Posts filed under 'Misc'

Generous Palmstroke

“Generous Palmstroke” is played in the final section of Inside Bjork, a DVD documentary that I unabashedly love. Sure, the celebrity interviews are thoroughly – I mean, thoroughly – unenlightening (Sean Penn?!?!). But Bjork is one of the few artists who is very capable of explaining her own reasoning in a manner that is both straightforward and not reductive. I watch the film when I’m feeling down because Bjork’s robust creative spirit (no matter what you think of her creations, she approaches the act of creativity in the exact right spirit) energizes me and gets me in a fighting and creative mood.
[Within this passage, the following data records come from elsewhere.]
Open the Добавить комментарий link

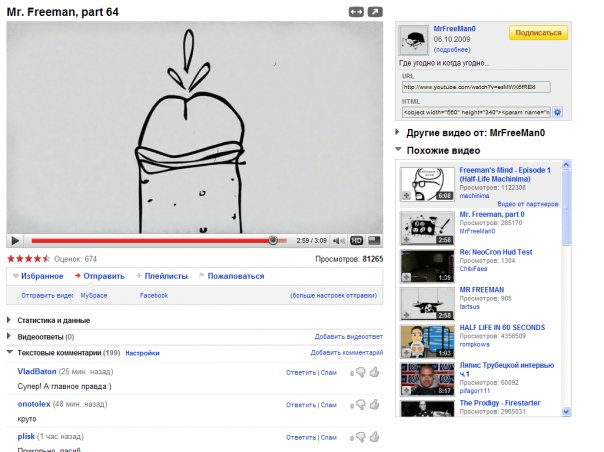(346, 353)
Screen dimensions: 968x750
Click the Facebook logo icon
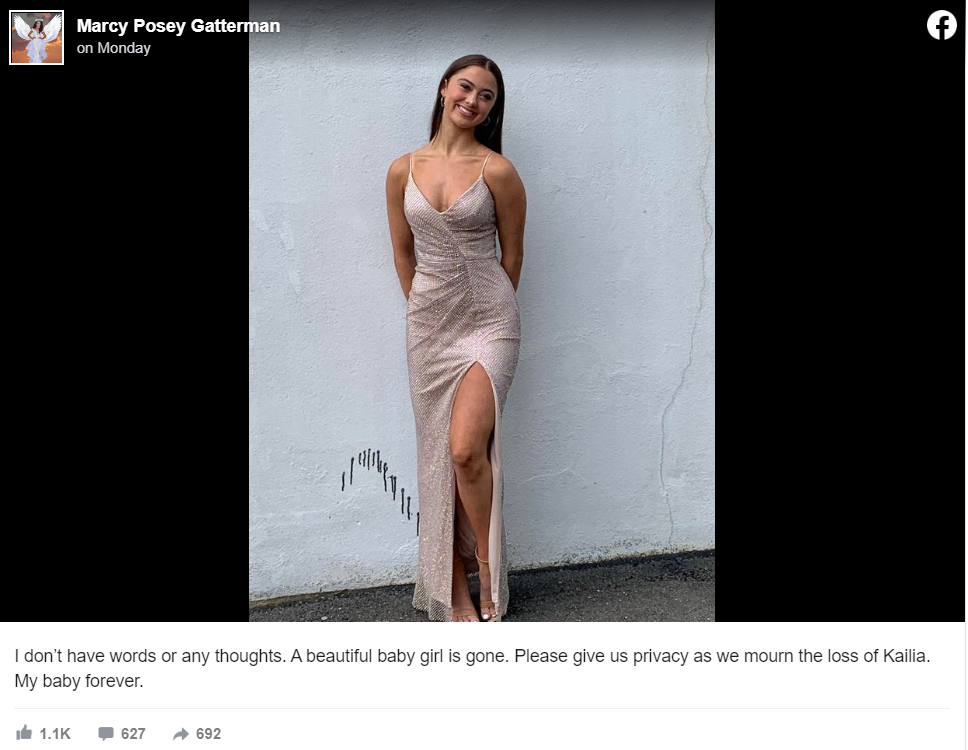(x=941, y=25)
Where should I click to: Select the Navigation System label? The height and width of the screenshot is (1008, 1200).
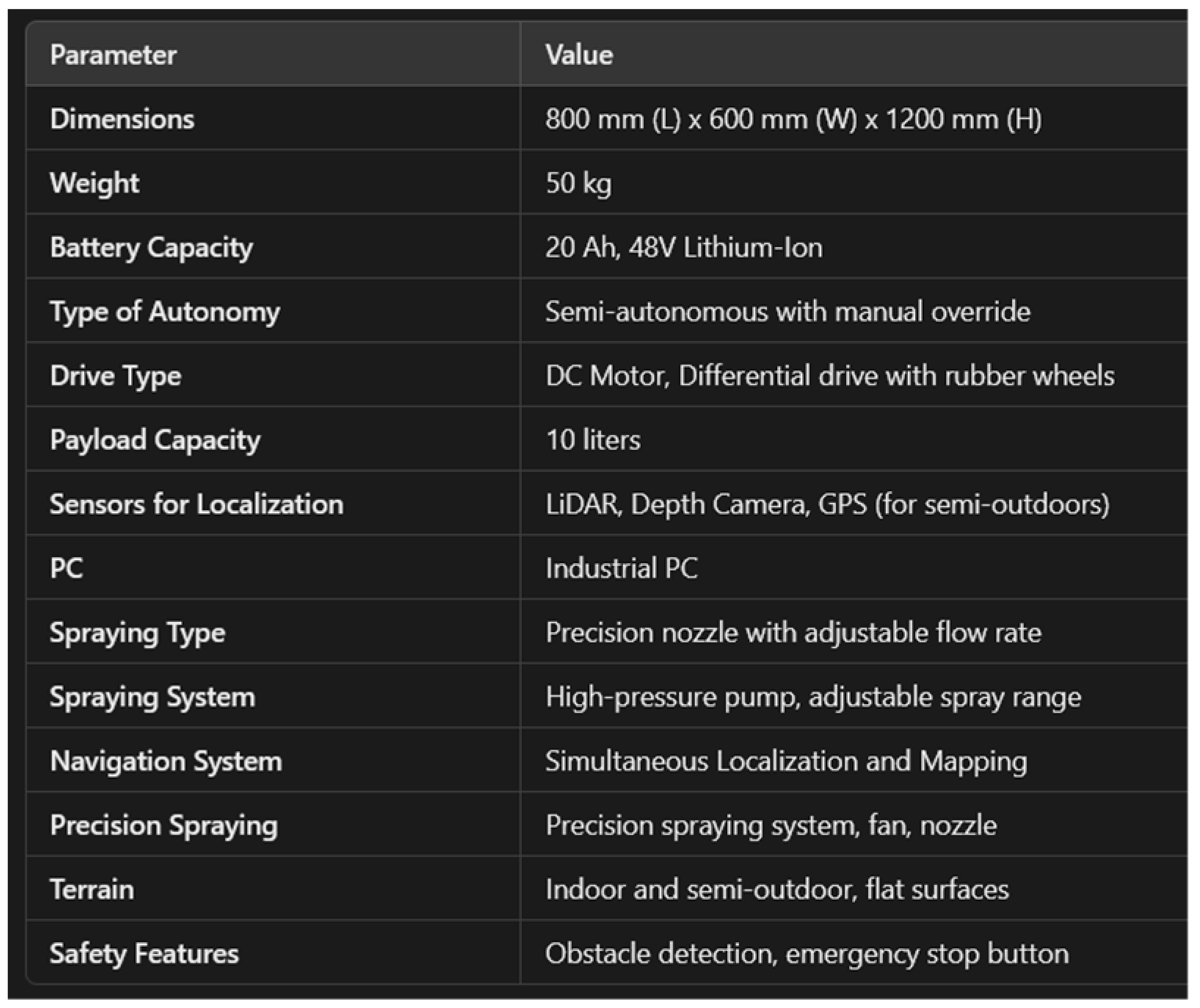166,761
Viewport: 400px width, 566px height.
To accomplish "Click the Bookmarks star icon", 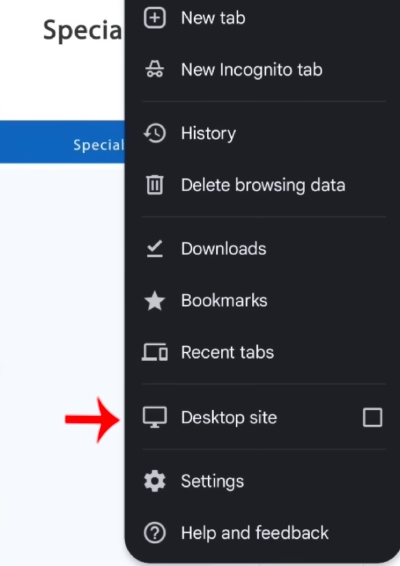I will [155, 301].
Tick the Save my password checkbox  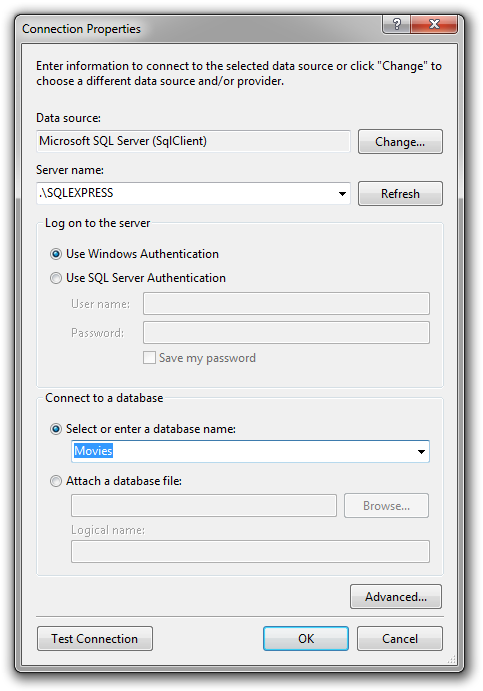(149, 357)
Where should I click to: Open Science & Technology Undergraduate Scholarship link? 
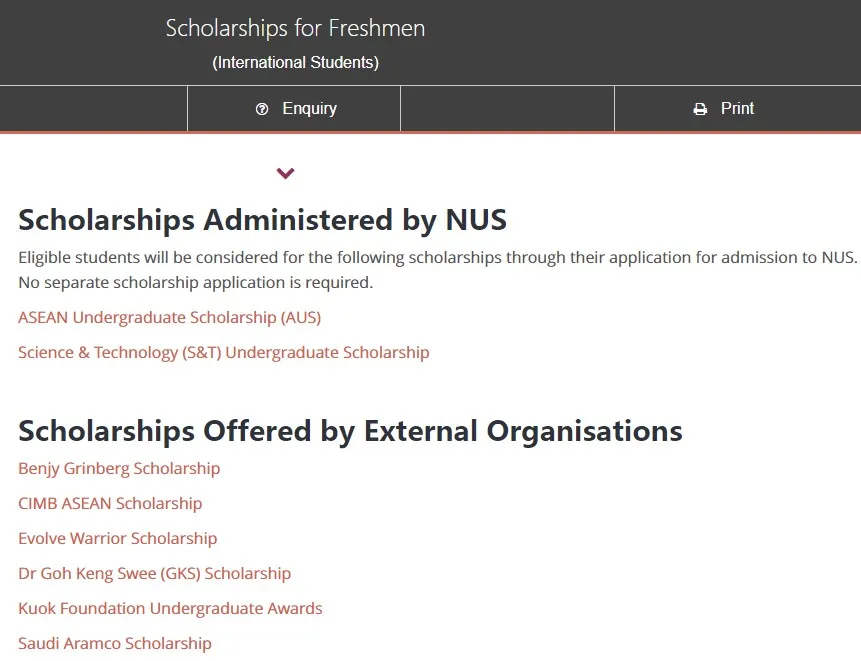pyautogui.click(x=223, y=352)
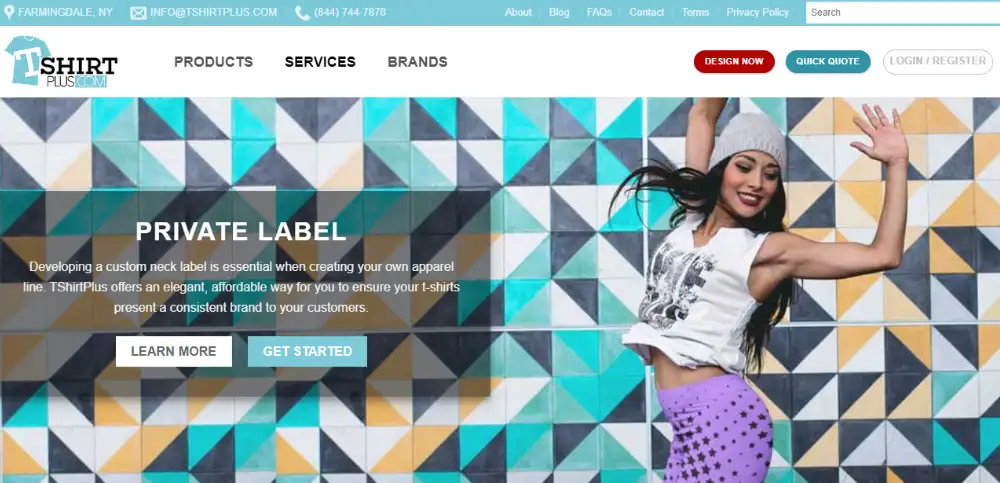Click the location pin icon

[x=9, y=12]
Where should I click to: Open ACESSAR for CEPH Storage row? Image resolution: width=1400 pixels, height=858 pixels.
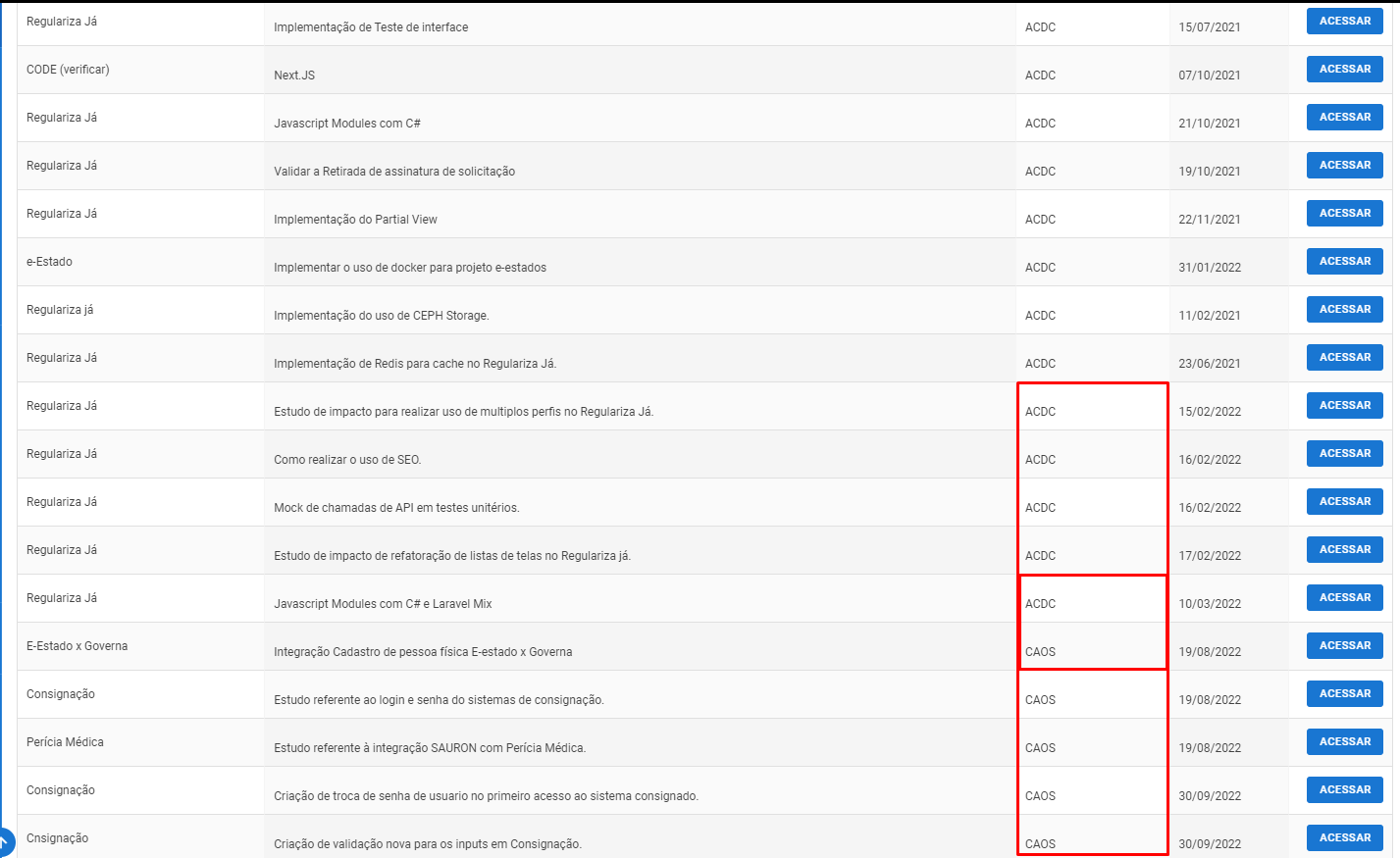(x=1344, y=309)
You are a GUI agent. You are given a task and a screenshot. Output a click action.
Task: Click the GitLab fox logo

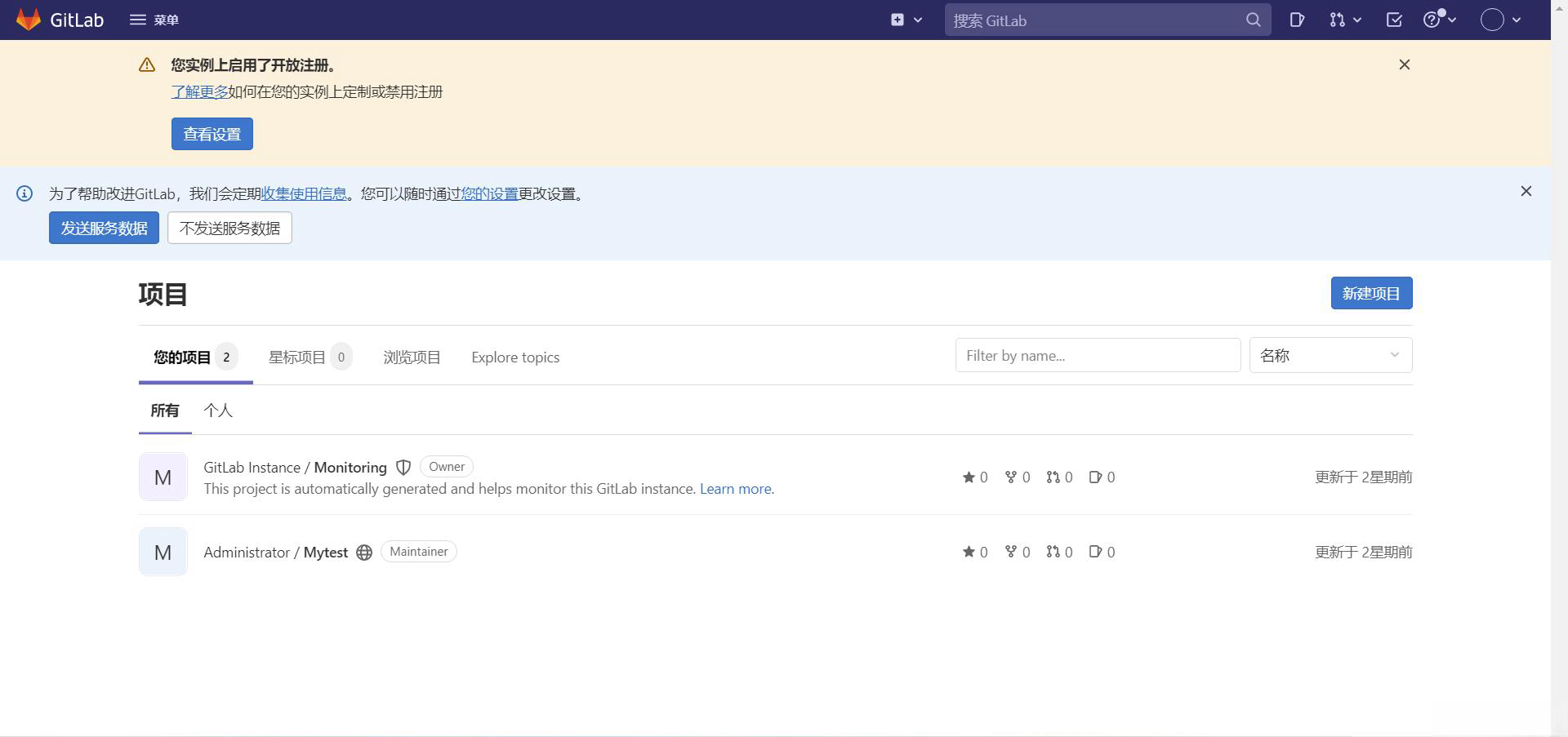coord(29,20)
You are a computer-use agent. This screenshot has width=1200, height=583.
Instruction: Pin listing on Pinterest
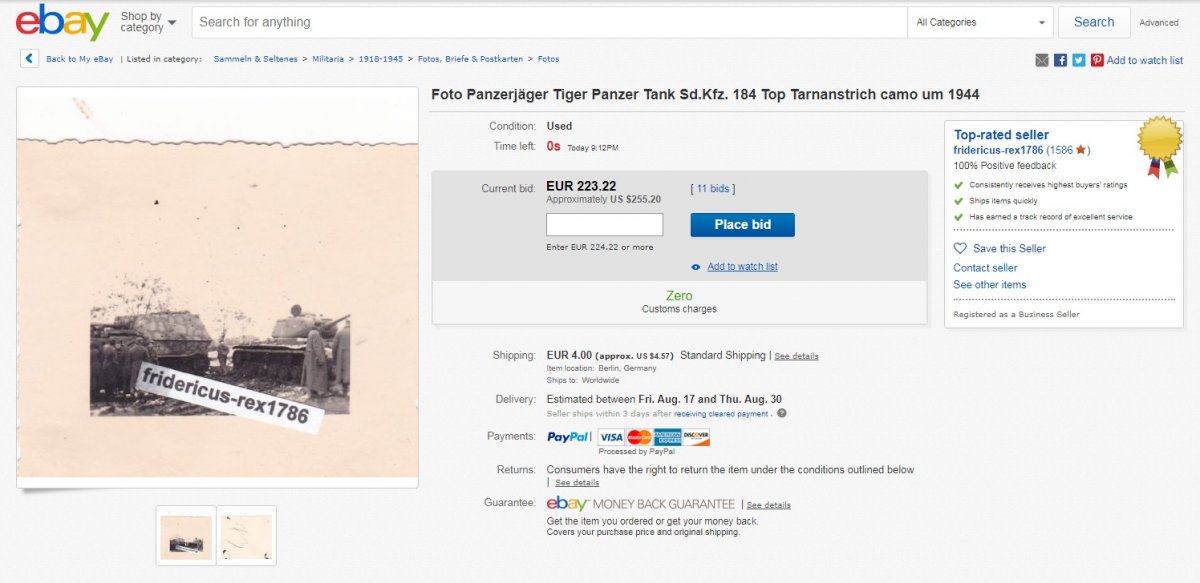tap(1097, 60)
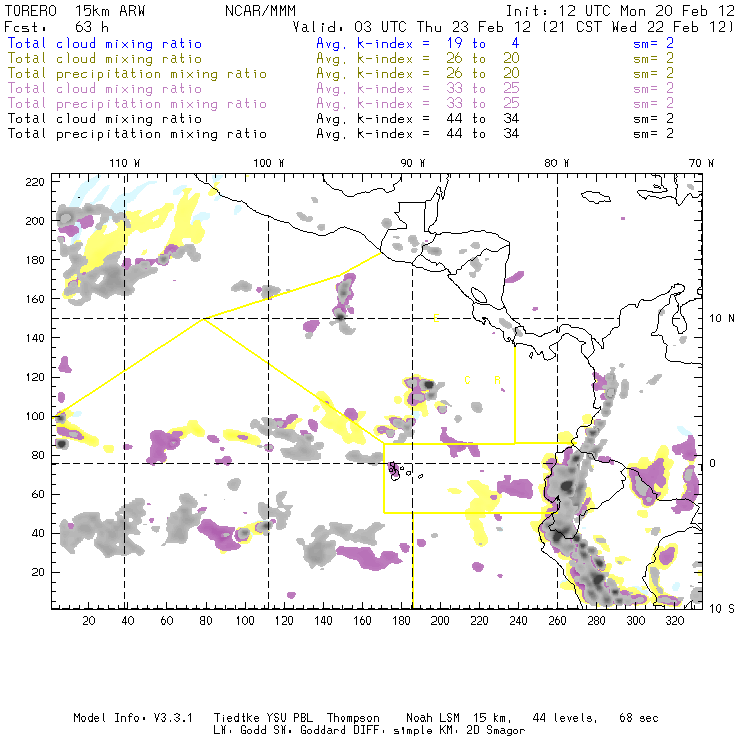Click the 90 W longitude label

click(413, 163)
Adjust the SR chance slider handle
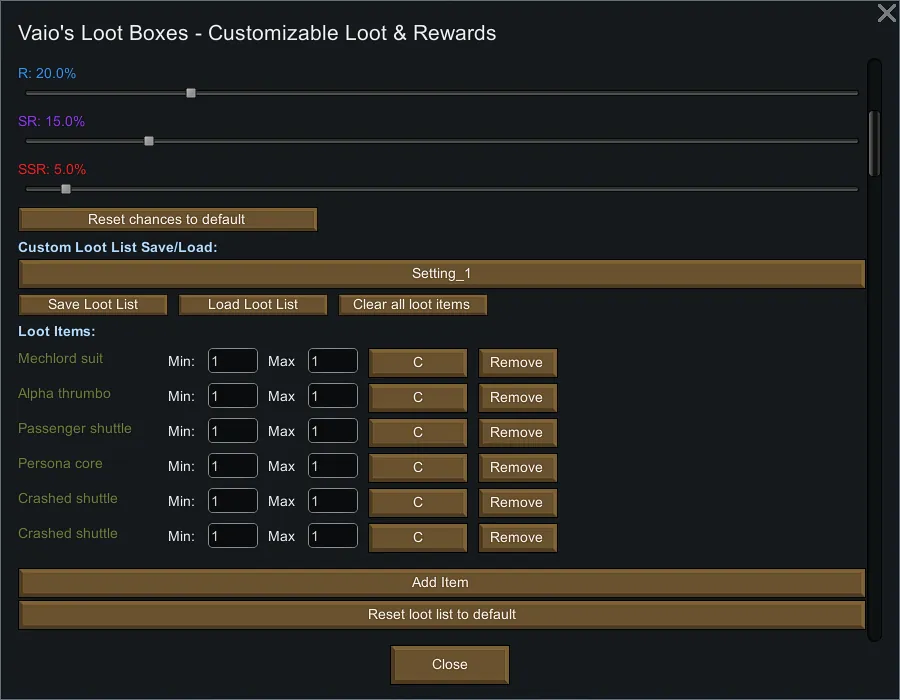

So, at the end of the film, Bjork is discussing how she still thinks she’s doing “pop” music (some people will find this an odd statement, I’m sure), and why she likes pop. Pop, she says, very quickly brings you to an emotional place that is very easily understood by everyone. She also says that her idea of pop is a modern continuation of folk music. I love this formulation, because it is so obviously against the grain of what most folk musicians think about their music. (Or, it should be against the grain of what they think about their music – how do these folk musicians deal with the obvious fact that their music is mainly for white, affluent intellectuals?)

At this point in the documentary, “Generous Palmstroke” is played as an example of Bjork’s “modern folk.”

It’s very Troubadour sounding: the clip-clopping beat, the harp plucking, Bjork’s simple (even for Bjork) lyrics and her quasi-iambic rhythm on the vocals. It’s like she’s saying to folk musicians: you think you’re folk – I’ll give you ancient folk. But Bjork uses this simplicity to hang hundreds of emotions on her performance: her vocals repeatedly circle from excitement to resignation to cheerfulness and then to despair. It all builds to a crescendo where even the simple formalities of the song are thrown out and the primal folk of the verses seems to be too cossetted and stilted to contain the song’s raw emotion. What can be more folk, more understandable, more ecstatic, than a person, accompanied only by an explosion of sound, singing at the top of her lungs, “Embrace me/Embrace me/Embrace me”?